Most lenders stay clear of MH loans because they are often smaller than site-built home loans, but the costs are relatively more, making them not as attractive a lending investment.
As a result, concentration of MH lending rests primarily with a handful of large companies including two that are part of Berkshire Hathaway: 21st Mortgage Corporation, and Vanderbilt Mortgage and Finance. Tim Williams, CEO of 21st Mortgage says the higher interest rates cover a higher proportionate servicing rate and higher cost of funds, according to The New York Times.
Ryan says his organization is calling for more involvement of Fannie Mae and Freddie Mac in the secondary market for manufactured housing which would attract more lenders. On this point, as MHProNews knows, the industry would largely agree.

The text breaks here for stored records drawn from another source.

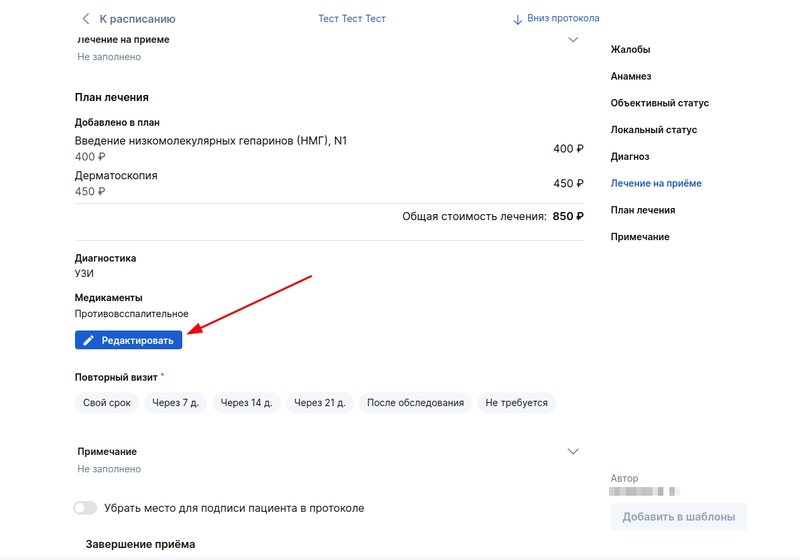The width and height of the screenshot is (800, 560).
Task: Open Объективный статус sidebar item
Action: tap(660, 103)
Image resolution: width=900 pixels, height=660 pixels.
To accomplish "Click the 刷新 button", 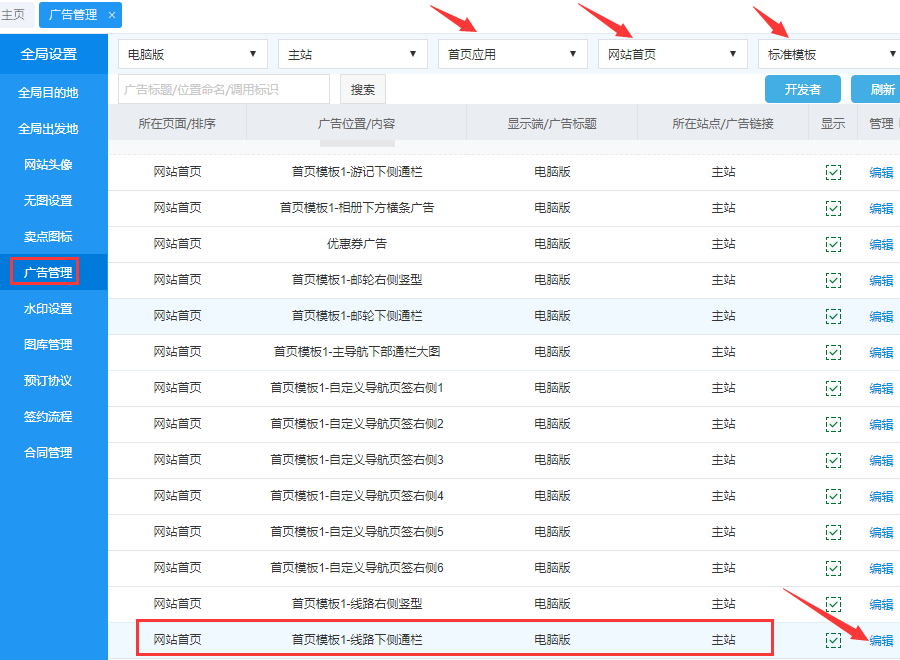I will click(x=880, y=89).
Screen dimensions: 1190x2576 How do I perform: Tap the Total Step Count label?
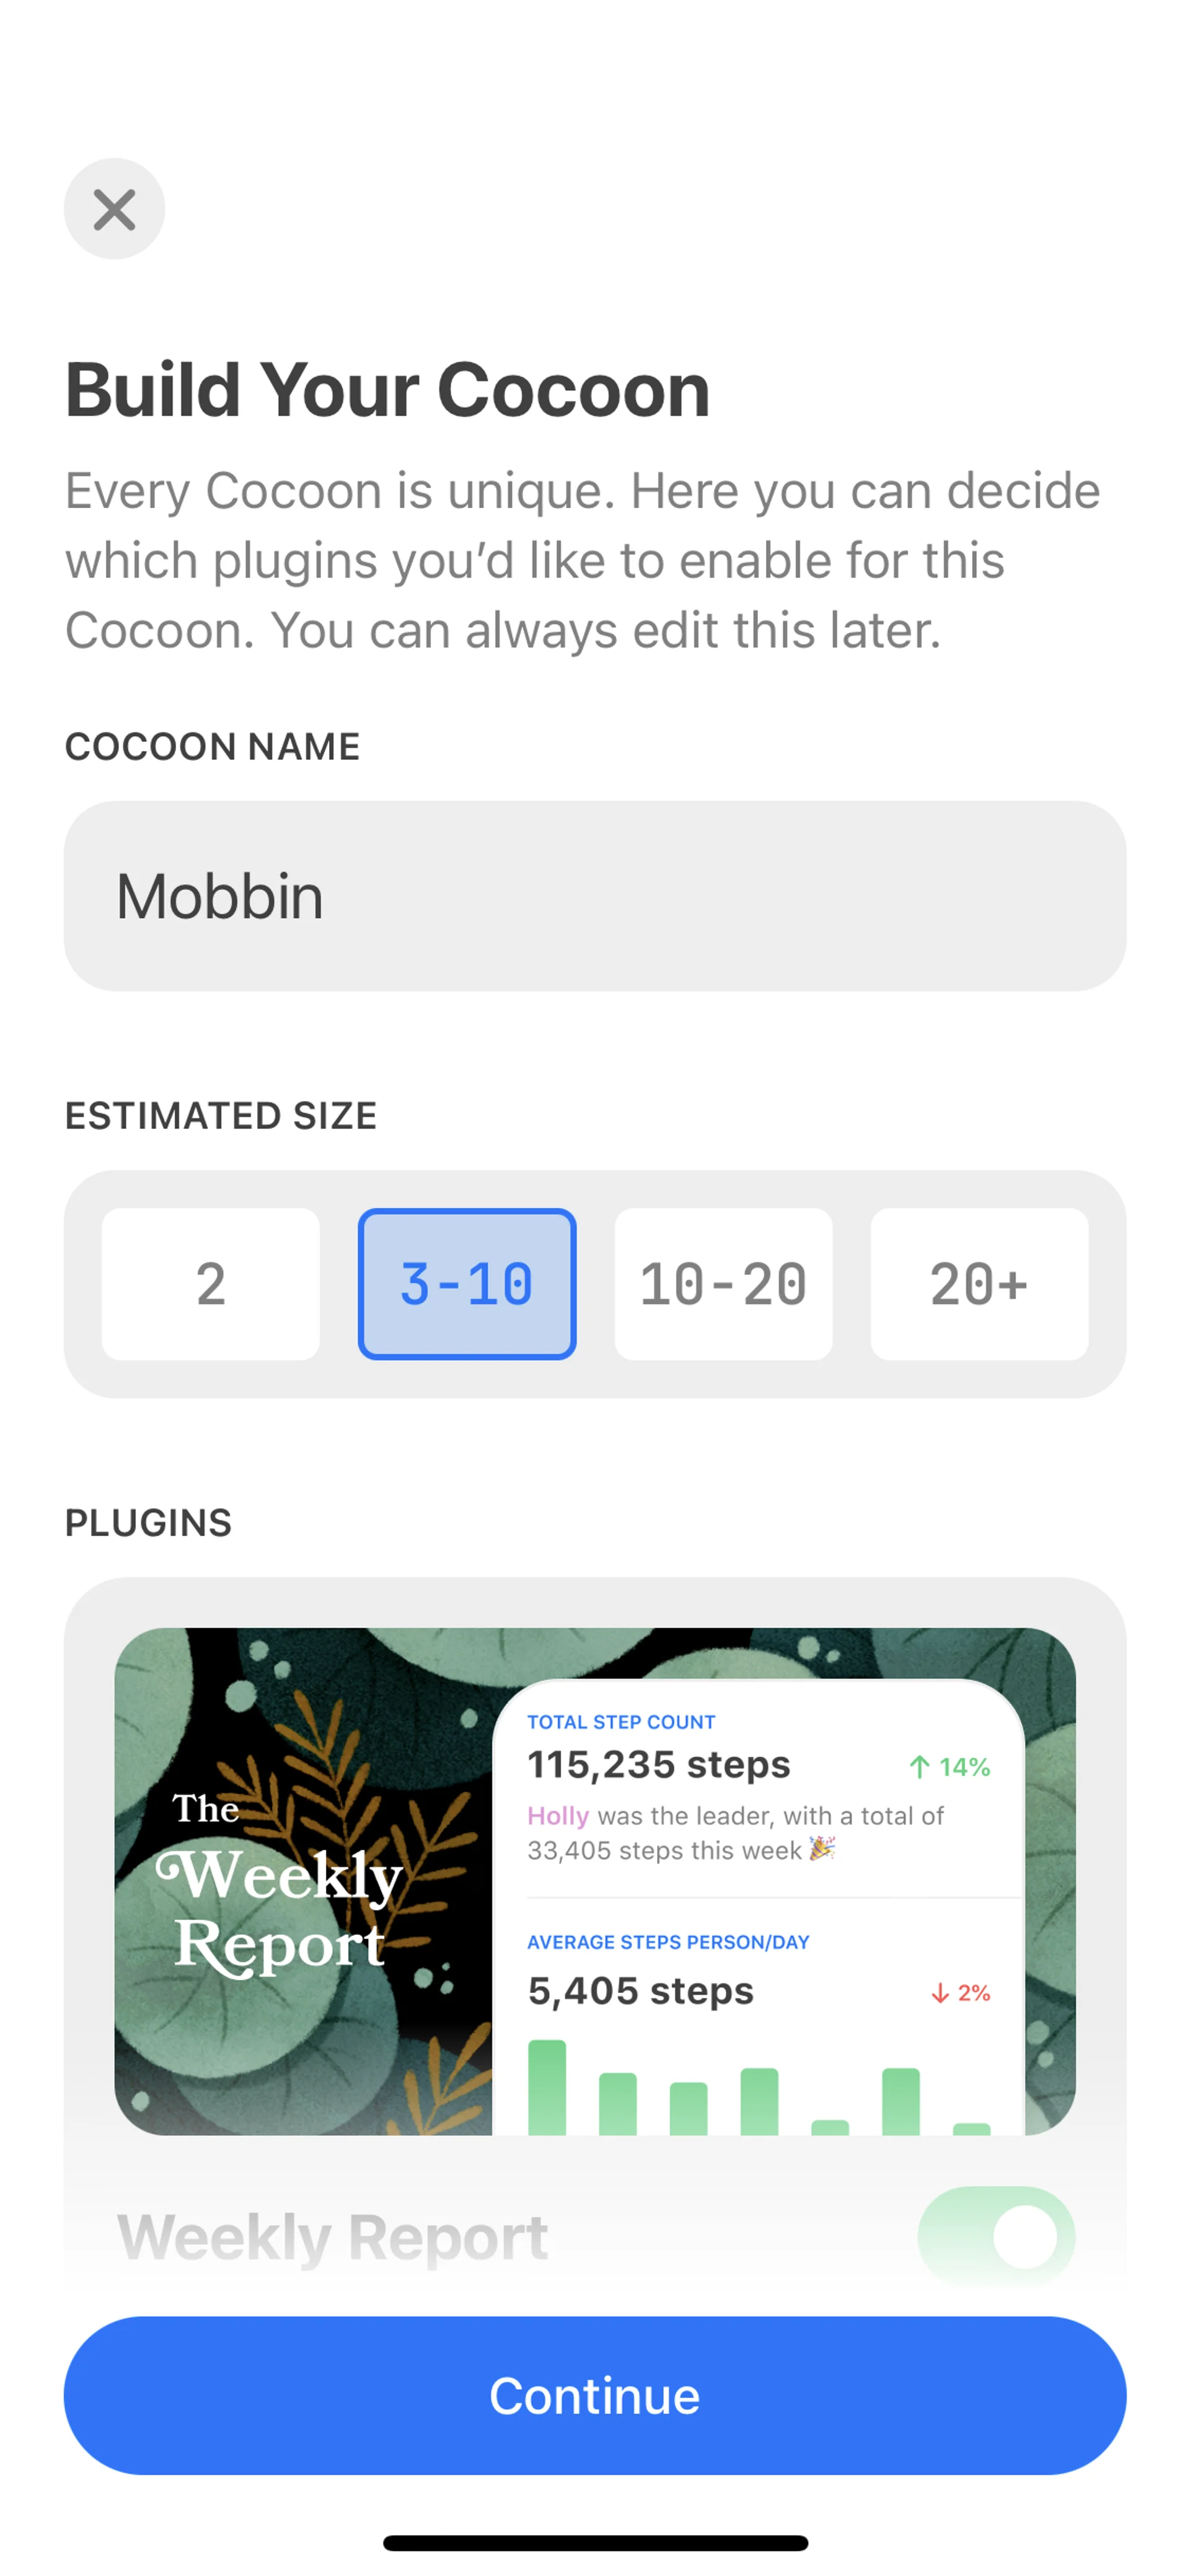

For years, as long time MHProNews readers know, the industry has attempted to explain that the issues relating to lending rates are due in part to simple business math plus a lack of a secondary market, which the so-called Duty to Serve (DTS) in the Housing and Economic Recovery Act (HERA 2008) was supposed to address through mandates for the Government Sponsored Enterprises (GSEs).
In spite of the DTS in HERA 2008 requirements, when the GSEs went into receivership under the FHFA, access to the secondary market remainded ellusive, even though the economic meltdown was driven by problems in the conventional housing market, not manufactured housing.
What the CFPB report has failed to address are differences between how its facts where presented, versus those published by the Government Accounting Office (GAO) report last summer.
How this impacts consumers has been covered by Manufactured Home Living News, which pointed out recently that even with higher rates, lower MH prices still yields lower payments on manufactured homes, per the GAO study and an earlier report by Fannie Mae, see this link here.
The Manufactured Housing Institute (MHI) weighed in on these topics, for example, see this link here.##
(Image credit: Consumer Financial Protection Bureau logo)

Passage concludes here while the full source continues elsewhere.